» GIVEN RECORDS:

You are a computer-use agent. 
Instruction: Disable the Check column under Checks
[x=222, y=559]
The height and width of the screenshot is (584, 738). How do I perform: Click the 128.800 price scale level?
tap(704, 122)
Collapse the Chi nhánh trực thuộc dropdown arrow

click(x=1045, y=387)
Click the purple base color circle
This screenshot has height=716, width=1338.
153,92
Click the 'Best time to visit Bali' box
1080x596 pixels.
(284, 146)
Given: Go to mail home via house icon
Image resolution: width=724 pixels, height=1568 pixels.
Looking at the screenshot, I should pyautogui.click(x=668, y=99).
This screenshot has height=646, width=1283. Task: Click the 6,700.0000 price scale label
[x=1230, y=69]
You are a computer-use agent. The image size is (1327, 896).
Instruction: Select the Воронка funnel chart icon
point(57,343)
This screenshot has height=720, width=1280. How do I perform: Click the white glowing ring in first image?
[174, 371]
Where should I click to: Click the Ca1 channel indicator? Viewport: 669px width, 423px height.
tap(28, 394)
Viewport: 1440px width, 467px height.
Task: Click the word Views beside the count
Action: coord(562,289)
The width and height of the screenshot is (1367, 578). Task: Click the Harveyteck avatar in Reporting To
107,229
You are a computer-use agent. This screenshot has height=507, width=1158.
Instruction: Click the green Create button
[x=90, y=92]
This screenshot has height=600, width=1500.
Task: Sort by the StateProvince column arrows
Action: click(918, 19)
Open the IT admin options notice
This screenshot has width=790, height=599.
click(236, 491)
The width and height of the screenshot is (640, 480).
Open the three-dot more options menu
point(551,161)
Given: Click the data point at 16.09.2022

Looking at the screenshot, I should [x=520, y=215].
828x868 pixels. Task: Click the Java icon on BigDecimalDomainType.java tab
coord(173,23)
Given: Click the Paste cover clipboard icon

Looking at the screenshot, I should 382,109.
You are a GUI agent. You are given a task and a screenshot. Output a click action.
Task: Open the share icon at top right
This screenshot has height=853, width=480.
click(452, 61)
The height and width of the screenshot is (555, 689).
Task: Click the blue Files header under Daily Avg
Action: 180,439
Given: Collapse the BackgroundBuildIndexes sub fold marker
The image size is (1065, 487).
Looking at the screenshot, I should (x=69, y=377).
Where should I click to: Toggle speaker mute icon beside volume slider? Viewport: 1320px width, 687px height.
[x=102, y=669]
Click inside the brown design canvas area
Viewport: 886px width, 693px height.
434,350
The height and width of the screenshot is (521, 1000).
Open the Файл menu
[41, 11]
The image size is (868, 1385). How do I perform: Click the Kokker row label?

» AIM OF THE TASK:
Output exactly one stretch of the listing: from the line containing "This screenshot has height=646, width=1283." through the line containing "Task: Open the share icon at top right", both end lines included.

» OUTPUT OF THE EXERCISE:
This screenshot has height=646, width=1283. Task: Click the 6,700.0000 price scale label
[x=1230, y=69]
You are a computer-use agent. The image size is (1327, 896).
Instruction: Select the Воронка funnel chart icon
point(57,343)
This screenshot has height=720, width=1280. How do I perform: Click the white glowing ring in first image?
[174, 371]
Where should I click to: Click the Ca1 channel indicator? Viewport: 669px width, 423px height.
tap(28, 394)
Viewport: 1440px width, 467px height.
Task: Click the word Views beside the count
Action: coord(562,289)
The width and height of the screenshot is (1367, 578). Task: Click the Harveyteck avatar in Reporting To
107,229
You are a computer-use agent. This screenshot has height=507, width=1158.
Instruction: Click the green Create button
[x=90, y=92]
This screenshot has height=600, width=1500.
Task: Sort by the StateProvince column arrows
Action: click(918, 19)
Open the IT admin options notice
This screenshot has width=790, height=599.
click(236, 491)
The width and height of the screenshot is (640, 480).
Open the three-dot more options menu
point(551,161)
Given: Click the data point at 16.09.2022

Looking at the screenshot, I should [x=520, y=215].
828x868 pixels. Task: Click the Java icon on BigDecimalDomainType.java tab
coord(173,23)
Given: Click the Paste cover clipboard icon

Looking at the screenshot, I should 382,109.
You are a GUI agent. You are given a task and a screenshot. Output a click action.
Task: Open the share icon at top right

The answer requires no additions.